Source data
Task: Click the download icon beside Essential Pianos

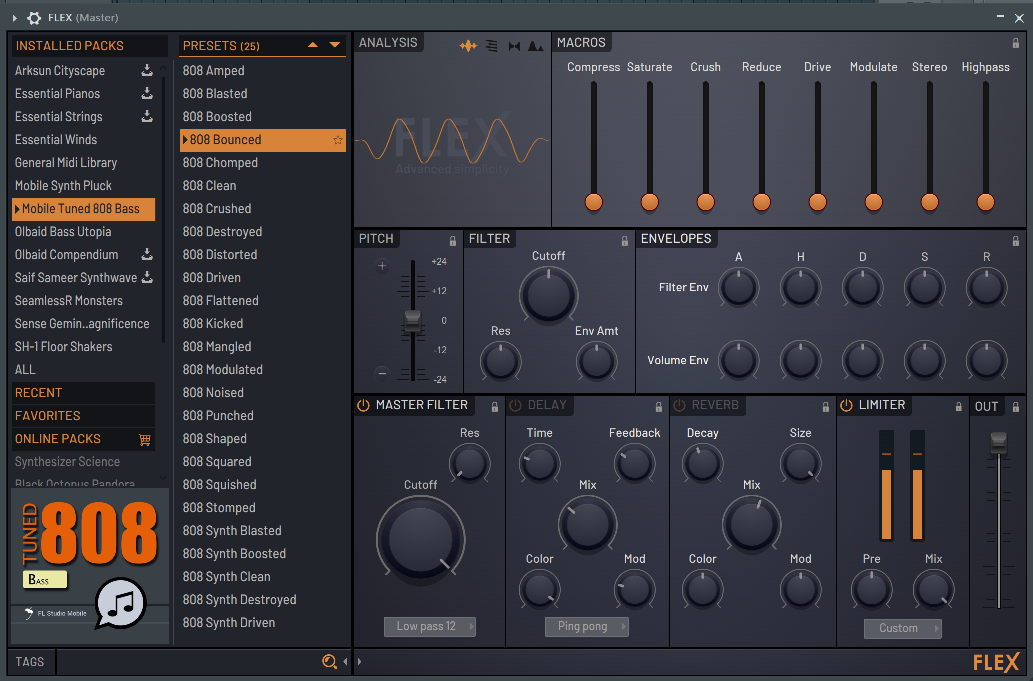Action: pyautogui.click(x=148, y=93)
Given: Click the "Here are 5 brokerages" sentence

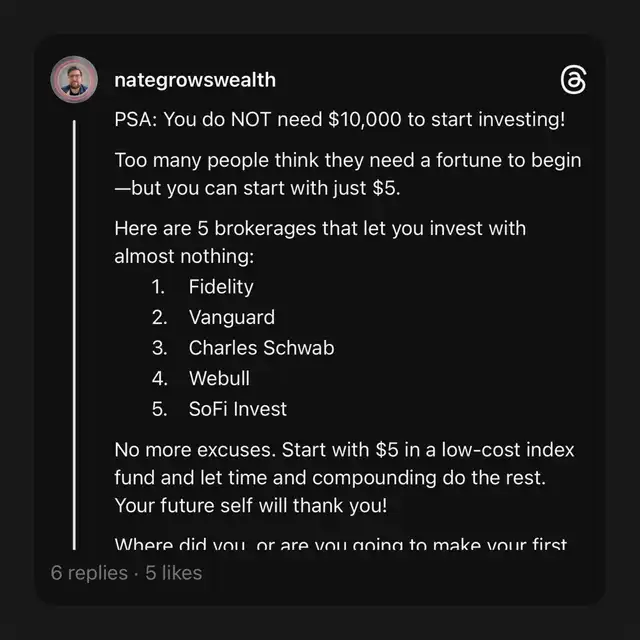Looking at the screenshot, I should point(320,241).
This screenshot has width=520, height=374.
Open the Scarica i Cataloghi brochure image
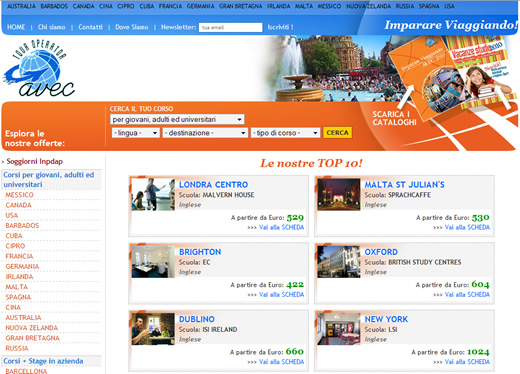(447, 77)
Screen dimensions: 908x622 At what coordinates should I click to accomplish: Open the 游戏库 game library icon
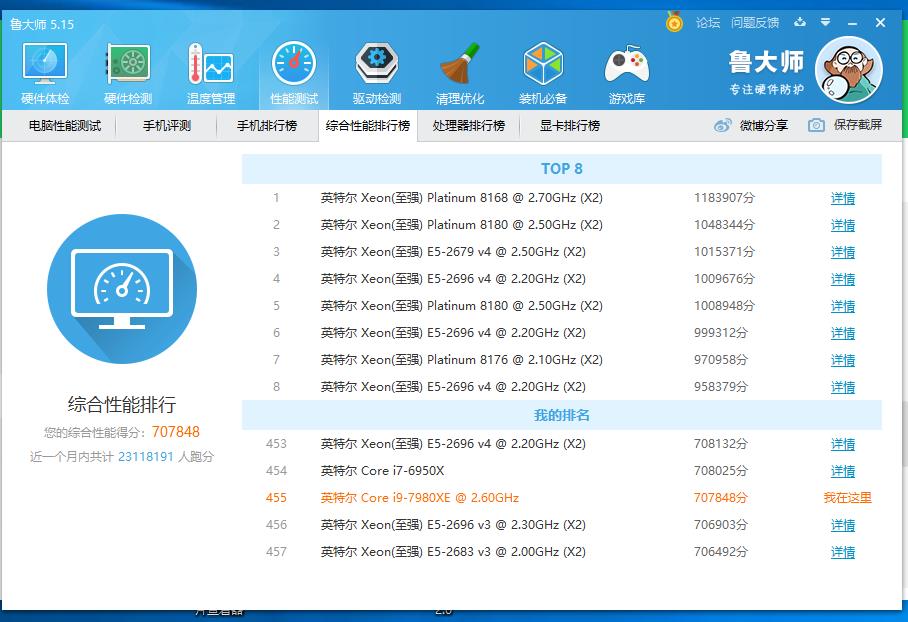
* * *
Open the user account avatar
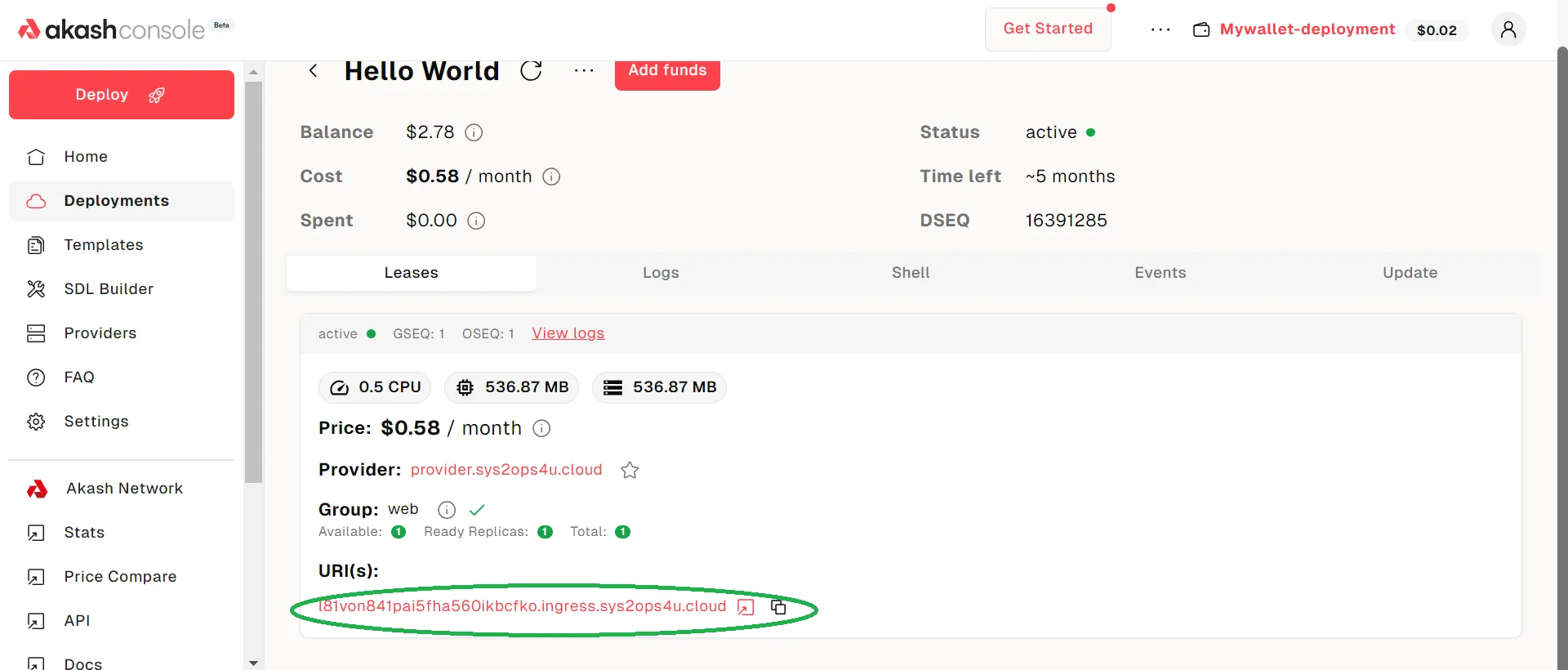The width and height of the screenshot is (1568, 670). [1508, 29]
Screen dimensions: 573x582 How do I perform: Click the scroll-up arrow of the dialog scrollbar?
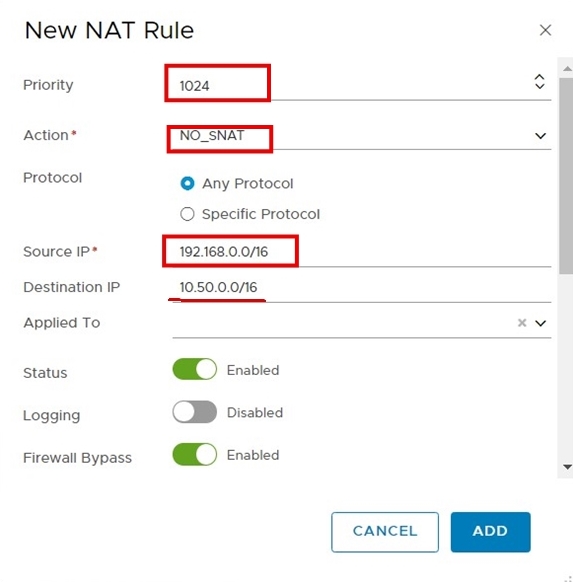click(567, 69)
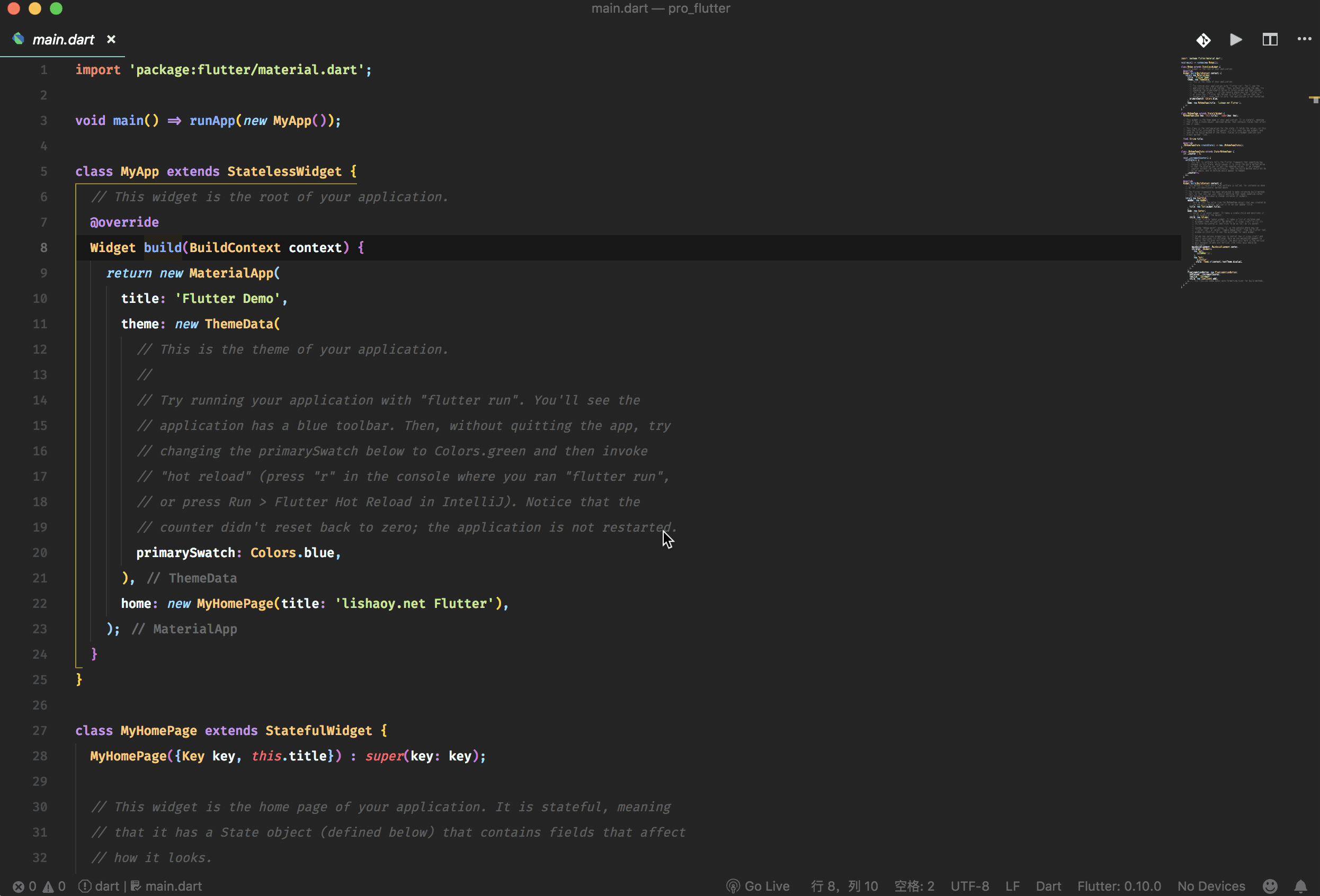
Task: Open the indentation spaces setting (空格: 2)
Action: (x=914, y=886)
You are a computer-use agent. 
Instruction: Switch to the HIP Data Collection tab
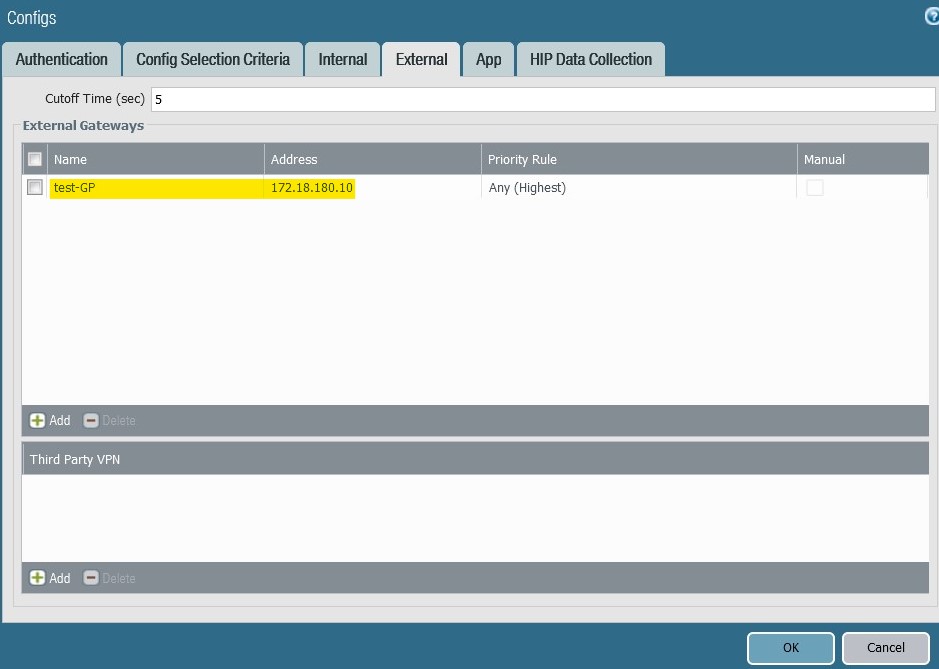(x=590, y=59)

**Task to carry out:**
Copy out the material from the line containing "This screenshot has width=520, height=374." through the line containing "Screen dimensions: 908x622", both included, swapping "Open" for "Select" and changing nothing else. Leave the pictures out.

**Written reply:**
This screenshot has width=520, height=374.
Select the Scarica i Cataloghi brochure image
(447, 77)
Screen dimensions: 908x622 At what coordinates should I click to accomplish: Select the 游戏库 game library icon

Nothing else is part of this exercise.